I think suevv hit on a key issue about being able to choose your environment. If I understand the theory, so much of EF weakness (and ADD impacts) relate to the inability to pay proper attention to tasks which are not intrinsically motivating (which is of course what makes these gaps look so terribly volitional, but that's another rant).

Kids have so little ability to choose and shape their environment. As adults, many of us find jobs that draw on our strengths and minimize the destruction caused by our weaknesses. We find partners who can handle the tasks we can't. When we don't.... well, then you have blackcat's example - and, as a for instance, the vast number of other Americans who can't dig themselves out of unmanageable debt loads. I would speculate that gifted adults may have a distinct advantage over most low-EF people, in often having access to a much wider array of career choices and far more ability to mould our environments to meet our own particular needs.

Warning: soapbox..... This is also why I get so frustrated by teachers and family members who constantly dismiss DS's learning needs by insisting that "He MUST learn to get along in the real world." Well, actually, mostly, no. I am quite confident that the moment he is allowed to escape his public school box, he will put himself into a reality of his own choosing - and it will NOT involve spending all day every day trapped in a room with people with whom he has no shared interests, listening to a one-way drone of highly linear, repetitive, shallow and slow-moving information about things he knew years ago and don't interest him even vaguely. Your reality, lady, not his.

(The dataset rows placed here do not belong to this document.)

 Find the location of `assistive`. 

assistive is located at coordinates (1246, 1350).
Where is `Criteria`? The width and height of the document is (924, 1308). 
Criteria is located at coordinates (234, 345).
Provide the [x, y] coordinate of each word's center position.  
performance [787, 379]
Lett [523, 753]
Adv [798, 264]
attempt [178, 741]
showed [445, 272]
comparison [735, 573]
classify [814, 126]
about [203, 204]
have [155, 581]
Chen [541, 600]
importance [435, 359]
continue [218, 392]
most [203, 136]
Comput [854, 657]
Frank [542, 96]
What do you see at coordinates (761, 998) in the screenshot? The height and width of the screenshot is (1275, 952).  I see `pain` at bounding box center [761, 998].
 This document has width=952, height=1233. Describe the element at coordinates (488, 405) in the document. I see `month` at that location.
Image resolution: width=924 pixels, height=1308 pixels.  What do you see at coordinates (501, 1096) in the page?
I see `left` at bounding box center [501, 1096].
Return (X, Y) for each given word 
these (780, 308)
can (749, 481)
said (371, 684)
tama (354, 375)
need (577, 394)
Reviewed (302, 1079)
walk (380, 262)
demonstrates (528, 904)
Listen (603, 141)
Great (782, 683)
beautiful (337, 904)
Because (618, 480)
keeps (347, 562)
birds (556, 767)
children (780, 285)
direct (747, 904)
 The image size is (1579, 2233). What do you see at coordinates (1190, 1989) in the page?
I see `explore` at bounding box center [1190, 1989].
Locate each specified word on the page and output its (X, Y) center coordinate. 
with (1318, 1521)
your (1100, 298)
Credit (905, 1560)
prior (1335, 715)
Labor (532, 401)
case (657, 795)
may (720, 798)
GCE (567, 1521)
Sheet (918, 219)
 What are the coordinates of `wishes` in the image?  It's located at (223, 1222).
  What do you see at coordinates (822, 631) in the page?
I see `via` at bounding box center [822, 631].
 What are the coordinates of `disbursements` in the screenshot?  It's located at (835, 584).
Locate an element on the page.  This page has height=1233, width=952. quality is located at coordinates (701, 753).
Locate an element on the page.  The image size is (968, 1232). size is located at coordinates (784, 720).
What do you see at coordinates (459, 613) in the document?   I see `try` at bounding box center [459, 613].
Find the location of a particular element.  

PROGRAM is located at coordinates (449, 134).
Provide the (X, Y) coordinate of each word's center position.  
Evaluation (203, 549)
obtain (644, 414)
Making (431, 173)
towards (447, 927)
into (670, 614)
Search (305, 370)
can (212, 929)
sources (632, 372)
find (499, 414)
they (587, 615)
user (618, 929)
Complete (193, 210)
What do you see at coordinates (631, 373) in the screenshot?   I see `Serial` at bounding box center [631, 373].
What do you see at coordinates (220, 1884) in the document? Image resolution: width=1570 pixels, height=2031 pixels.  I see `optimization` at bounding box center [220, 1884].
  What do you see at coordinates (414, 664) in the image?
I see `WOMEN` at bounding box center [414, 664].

Unfortunately, if he spends all his time learning to cope with *their* reality, he will be utterly unprepared to take advantage of eventual opportunities to create his own - opportunities that require him to still be excited about learning, to see joy in math, to be able to persevere in hard problems and not collapse with anxiety and avoid everything that isn't easy.... All the stuff I beg and beg them to allow him to be able to do, but which I'm always told are special treatment that would keep him from "learning to get along in the real world."